Source: Governor's Office of Health Transformation

Ohio Medicaid released the first report of its kind in the nation that shows the price the state’s Medicaid managed care plans pay for prescription drugs, the amount pharmacy benefit managers (PBMs) retain to administer the program, and the amount paid to pharmacies. The report was prepared by HealthPlan Data Solutions (HDS) based on one year of actual pharmacy claims data.

Now that the total amount paid per prescription is known for pharmacies ($59.90) and PBMs ($5.77), Ohio’s taxpayers, legislators, managed care plans and others are in a better position to assess whether or not the products and services provided for that price is fair.

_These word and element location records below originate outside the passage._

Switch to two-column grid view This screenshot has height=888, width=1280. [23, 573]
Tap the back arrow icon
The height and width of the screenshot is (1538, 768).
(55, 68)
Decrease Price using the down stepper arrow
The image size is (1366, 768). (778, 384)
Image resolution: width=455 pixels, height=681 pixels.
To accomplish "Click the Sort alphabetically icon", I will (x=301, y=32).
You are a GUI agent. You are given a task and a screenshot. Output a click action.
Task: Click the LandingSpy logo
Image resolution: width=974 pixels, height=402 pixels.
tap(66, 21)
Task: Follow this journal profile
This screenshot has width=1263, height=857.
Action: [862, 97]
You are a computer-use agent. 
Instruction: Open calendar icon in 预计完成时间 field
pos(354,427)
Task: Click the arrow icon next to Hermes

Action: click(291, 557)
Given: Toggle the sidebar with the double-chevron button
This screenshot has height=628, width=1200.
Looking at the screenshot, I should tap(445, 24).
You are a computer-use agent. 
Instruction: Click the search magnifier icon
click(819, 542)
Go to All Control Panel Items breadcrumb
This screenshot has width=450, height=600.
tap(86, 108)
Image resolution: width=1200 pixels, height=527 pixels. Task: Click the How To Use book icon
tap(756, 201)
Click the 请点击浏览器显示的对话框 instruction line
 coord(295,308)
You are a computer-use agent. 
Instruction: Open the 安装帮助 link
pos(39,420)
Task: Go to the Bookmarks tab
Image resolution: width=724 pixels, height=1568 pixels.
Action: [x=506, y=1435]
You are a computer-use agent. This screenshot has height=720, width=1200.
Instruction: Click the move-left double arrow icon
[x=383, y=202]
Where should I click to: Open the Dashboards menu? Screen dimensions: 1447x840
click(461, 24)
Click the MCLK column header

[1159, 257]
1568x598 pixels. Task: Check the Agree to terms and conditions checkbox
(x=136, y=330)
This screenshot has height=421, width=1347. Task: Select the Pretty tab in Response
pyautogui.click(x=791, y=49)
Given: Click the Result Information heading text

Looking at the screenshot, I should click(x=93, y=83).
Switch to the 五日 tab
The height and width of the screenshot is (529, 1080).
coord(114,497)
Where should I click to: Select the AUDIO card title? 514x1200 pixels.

In addition, HDS identified the following: 

  • the spread between what was billed to plans and paid to pharmacies is 8.8 percent,
  • independent pharmacies were paid more than CVS pharmacies for the same drugs, and
  • Medicaid health plan PBM pricing saves Ohio taxpayers at least $145 million annually compared to fee-for-service pricing (savings increase to at least $245 million annually when revenue generated from managed care pharmacy benefit fees is included).

Ohio Medicaid will use this information to drive further innovation in pharmacy benefit administration. Specifically, Ohio Medicaid will require managed care plans to notify the state of any changes they plan to make as a result of the report, and Medicaid will use the HDS report to inform the state’s process of managed care rate setting in November for calendar year 2019. Ohio Medicaid also will monitor PBM pricing quarterly and publicly report if at any point the quarterly review raises a concern.